Dataset records:
+++++
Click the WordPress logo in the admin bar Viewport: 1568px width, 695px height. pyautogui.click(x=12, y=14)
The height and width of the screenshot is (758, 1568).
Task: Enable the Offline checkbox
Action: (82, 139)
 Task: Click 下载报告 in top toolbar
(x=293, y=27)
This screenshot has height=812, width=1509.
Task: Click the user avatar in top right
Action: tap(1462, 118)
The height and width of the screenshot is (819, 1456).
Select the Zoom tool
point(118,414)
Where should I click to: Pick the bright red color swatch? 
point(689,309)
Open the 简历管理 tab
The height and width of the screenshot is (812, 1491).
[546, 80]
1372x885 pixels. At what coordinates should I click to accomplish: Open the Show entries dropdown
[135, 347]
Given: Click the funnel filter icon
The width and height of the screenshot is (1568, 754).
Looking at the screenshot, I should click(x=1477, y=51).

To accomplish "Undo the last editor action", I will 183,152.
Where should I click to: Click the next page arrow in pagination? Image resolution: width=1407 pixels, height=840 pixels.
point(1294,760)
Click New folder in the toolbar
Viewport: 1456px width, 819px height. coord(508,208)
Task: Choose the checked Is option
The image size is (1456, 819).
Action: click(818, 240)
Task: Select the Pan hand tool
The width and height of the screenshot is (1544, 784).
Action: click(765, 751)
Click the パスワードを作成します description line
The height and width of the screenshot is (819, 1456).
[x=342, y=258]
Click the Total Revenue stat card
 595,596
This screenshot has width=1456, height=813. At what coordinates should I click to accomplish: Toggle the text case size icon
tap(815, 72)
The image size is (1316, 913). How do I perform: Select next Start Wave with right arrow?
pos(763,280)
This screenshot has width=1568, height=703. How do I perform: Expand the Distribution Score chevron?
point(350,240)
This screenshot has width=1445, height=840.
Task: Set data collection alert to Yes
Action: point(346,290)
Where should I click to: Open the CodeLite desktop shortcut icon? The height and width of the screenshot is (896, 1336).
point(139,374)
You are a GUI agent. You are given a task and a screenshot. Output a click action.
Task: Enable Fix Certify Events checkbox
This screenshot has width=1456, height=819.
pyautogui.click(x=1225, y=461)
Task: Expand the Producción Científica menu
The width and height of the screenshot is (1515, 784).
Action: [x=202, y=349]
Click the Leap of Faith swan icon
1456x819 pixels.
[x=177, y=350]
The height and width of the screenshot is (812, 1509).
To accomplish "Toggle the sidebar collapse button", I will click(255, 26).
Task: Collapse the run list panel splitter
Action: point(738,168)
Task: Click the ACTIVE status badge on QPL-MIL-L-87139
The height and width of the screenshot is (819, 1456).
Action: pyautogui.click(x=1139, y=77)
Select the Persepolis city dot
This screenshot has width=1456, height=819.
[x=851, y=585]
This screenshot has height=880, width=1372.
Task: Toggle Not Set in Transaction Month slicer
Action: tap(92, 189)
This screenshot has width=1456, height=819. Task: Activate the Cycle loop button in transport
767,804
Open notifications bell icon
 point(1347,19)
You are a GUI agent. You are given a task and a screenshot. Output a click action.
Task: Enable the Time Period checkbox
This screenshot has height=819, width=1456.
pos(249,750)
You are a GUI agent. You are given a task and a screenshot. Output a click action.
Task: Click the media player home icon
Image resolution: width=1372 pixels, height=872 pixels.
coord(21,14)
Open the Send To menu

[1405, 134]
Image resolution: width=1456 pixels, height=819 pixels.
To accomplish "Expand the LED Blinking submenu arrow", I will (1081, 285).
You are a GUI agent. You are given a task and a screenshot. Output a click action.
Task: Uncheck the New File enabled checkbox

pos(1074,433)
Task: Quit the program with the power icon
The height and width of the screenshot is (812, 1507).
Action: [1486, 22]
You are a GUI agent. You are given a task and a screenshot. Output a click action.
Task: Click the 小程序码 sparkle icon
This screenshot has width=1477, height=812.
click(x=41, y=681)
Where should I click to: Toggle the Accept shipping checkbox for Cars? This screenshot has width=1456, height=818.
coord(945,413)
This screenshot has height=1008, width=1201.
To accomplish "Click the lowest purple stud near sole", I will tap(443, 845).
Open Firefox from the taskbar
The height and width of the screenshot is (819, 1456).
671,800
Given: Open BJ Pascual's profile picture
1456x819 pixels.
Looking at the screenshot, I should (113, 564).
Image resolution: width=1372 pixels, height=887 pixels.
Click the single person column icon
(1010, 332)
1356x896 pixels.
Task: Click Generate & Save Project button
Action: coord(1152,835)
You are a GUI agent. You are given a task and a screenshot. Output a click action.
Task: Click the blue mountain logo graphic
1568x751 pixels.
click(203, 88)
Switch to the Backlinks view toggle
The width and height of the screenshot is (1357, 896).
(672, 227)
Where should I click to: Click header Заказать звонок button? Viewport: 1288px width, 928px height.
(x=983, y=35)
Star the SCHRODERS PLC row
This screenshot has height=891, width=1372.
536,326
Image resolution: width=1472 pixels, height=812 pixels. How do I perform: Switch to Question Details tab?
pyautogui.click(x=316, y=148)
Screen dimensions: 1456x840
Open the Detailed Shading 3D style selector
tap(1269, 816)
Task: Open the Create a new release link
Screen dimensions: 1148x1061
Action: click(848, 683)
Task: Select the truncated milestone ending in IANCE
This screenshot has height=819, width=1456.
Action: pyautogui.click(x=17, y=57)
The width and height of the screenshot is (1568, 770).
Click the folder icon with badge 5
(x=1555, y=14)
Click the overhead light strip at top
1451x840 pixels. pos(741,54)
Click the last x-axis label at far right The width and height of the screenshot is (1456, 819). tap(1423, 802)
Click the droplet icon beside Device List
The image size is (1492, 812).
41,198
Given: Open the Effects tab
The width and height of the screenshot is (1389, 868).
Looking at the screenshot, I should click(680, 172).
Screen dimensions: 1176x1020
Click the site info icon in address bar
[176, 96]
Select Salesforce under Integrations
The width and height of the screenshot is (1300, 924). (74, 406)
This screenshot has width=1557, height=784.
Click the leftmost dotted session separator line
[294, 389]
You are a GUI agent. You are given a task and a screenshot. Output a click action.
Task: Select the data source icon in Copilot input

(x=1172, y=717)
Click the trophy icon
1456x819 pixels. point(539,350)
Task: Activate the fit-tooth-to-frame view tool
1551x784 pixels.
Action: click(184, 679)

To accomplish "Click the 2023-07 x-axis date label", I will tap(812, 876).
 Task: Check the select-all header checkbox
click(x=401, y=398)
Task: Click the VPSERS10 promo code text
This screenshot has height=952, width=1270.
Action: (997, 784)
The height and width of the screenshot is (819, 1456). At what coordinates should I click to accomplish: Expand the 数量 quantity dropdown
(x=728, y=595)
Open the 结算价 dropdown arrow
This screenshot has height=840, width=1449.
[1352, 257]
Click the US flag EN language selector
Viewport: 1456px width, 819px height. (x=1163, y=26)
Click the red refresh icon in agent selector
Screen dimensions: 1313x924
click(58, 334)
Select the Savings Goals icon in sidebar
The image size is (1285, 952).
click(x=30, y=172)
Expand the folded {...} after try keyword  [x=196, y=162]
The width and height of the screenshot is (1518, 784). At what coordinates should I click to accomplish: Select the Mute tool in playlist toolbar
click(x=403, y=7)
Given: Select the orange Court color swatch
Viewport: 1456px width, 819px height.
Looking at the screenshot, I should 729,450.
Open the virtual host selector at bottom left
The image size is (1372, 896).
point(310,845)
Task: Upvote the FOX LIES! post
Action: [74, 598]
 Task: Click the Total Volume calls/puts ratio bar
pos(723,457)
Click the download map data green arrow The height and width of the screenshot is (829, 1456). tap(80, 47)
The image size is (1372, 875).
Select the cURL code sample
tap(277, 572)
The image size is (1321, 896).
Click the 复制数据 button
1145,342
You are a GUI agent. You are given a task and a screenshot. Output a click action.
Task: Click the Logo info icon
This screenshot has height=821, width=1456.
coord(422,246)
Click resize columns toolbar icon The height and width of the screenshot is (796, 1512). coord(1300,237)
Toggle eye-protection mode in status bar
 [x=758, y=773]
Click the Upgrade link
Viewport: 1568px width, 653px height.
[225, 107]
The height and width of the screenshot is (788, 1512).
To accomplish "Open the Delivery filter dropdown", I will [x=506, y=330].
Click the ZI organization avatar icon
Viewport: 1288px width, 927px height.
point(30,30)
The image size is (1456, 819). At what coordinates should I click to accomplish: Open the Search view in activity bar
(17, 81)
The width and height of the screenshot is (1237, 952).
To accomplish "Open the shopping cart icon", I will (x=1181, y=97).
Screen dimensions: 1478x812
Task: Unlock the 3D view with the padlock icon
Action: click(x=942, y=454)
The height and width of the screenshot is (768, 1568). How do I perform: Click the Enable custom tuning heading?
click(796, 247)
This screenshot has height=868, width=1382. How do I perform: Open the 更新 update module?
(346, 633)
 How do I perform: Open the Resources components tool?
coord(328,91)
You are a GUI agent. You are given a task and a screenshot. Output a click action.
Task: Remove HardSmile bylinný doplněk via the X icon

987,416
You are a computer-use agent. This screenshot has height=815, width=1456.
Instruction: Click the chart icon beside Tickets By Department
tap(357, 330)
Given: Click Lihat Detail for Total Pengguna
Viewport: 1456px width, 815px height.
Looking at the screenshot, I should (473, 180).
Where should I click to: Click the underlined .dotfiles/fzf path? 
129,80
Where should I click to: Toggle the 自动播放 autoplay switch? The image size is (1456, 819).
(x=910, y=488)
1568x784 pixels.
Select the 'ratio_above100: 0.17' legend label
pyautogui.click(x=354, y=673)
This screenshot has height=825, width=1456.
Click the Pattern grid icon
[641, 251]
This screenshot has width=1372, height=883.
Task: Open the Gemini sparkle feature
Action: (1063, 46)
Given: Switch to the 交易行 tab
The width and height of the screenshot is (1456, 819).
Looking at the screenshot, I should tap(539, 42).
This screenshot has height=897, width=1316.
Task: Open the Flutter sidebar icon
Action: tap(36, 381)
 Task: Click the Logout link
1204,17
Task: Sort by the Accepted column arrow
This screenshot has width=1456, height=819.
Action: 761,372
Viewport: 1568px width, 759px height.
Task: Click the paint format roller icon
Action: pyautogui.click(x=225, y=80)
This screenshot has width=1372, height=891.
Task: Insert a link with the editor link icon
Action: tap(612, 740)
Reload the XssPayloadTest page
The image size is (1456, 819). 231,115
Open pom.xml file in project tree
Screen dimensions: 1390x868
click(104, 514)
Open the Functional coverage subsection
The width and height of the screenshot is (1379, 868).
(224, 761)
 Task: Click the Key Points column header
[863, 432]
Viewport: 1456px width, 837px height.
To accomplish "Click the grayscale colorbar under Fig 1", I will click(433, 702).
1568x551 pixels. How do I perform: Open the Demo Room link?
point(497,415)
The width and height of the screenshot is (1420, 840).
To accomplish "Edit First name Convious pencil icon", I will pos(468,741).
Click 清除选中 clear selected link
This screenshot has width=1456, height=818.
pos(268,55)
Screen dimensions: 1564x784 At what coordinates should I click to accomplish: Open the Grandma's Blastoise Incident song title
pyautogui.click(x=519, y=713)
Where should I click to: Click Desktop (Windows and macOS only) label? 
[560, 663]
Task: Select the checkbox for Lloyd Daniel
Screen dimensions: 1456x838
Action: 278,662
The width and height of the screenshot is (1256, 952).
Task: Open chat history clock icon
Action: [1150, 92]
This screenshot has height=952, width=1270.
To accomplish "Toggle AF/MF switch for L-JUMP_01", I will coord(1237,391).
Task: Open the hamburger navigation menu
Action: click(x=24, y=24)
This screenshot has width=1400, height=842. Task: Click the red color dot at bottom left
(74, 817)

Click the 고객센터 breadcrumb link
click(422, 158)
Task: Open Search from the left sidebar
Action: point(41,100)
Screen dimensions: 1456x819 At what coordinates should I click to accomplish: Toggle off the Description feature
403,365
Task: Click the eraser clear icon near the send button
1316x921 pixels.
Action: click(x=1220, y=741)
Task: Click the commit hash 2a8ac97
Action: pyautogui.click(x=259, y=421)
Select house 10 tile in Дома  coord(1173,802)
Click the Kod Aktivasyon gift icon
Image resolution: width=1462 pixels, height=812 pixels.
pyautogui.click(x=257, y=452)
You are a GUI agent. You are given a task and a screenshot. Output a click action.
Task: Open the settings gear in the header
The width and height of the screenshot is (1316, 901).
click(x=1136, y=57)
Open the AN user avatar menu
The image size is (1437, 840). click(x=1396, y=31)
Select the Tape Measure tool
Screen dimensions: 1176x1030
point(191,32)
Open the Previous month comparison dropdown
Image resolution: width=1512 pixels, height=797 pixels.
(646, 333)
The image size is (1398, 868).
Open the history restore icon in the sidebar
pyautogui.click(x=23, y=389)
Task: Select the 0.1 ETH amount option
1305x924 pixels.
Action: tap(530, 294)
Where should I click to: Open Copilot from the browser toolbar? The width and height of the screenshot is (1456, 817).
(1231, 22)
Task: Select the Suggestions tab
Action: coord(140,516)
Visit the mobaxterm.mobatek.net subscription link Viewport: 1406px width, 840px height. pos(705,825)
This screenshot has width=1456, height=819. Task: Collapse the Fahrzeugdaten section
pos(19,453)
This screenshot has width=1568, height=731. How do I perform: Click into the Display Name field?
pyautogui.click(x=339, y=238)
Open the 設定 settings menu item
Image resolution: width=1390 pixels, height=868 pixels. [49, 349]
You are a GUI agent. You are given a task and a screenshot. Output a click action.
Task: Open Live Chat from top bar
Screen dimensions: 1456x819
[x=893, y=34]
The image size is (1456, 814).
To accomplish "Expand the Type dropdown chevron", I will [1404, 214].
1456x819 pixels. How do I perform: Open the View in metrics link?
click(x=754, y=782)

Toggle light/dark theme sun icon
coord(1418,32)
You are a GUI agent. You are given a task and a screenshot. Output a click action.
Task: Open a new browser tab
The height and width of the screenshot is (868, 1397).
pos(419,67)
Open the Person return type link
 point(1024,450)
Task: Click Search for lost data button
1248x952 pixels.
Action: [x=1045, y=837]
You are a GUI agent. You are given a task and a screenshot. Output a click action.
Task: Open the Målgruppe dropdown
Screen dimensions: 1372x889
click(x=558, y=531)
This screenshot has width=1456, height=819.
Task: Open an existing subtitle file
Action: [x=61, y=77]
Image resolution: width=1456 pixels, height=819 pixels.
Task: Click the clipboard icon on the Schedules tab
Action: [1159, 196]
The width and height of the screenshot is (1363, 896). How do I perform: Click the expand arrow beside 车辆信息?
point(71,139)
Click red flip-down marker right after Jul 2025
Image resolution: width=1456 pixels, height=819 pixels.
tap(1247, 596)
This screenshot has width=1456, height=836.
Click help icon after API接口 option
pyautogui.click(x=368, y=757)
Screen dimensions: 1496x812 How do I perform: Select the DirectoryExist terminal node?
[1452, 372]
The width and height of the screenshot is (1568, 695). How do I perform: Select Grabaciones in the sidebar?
+++++
- **About this exercise**: Please report how many lines in the records above contain the word "clear", and give nothing but the number.

- **Task output**: 2